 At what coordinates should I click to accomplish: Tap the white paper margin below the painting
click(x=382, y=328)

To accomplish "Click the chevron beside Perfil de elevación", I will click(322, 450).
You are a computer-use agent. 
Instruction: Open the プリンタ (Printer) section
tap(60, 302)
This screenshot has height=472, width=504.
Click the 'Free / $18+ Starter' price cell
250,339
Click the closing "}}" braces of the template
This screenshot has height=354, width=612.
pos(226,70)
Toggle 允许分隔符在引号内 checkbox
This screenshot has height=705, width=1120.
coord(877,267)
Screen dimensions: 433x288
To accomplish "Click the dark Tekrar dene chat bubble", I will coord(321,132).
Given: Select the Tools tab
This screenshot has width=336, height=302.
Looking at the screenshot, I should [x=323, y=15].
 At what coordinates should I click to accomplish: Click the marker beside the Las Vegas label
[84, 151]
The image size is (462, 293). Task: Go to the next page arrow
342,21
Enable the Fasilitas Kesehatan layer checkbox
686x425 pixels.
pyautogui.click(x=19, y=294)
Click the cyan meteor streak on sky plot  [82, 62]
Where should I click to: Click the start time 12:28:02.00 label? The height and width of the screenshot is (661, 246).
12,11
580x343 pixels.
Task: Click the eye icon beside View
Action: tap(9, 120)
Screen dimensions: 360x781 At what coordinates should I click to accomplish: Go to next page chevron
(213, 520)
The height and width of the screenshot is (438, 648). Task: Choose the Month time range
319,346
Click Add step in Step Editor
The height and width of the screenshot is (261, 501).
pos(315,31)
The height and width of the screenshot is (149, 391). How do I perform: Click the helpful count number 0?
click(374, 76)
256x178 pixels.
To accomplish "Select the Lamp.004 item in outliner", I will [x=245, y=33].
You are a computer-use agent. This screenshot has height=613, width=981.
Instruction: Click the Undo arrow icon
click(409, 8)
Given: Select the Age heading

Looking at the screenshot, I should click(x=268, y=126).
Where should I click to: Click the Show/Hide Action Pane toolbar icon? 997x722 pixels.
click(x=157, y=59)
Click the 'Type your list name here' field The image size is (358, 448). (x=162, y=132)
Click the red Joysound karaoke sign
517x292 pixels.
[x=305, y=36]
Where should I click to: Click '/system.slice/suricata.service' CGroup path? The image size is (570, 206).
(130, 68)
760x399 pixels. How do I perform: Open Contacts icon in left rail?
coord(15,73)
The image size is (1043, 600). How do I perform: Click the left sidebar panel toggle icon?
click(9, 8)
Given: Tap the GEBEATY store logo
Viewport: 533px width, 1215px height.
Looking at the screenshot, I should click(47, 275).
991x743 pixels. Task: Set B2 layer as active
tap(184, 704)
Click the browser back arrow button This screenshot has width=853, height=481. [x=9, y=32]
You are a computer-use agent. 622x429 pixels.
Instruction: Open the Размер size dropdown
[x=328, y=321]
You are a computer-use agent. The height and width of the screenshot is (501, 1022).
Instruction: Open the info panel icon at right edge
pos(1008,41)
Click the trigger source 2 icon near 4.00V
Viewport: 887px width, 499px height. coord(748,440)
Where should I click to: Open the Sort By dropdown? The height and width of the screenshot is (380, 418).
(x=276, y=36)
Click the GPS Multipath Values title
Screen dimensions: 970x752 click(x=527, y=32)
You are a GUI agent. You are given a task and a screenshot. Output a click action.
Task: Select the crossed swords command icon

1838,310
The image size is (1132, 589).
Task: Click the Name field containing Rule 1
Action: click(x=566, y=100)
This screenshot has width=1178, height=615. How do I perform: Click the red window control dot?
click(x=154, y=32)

○ ○ ○ ○

On how many lines of the records above does the word "agent" appear? Answer with only that number.

Answer to the exercise
5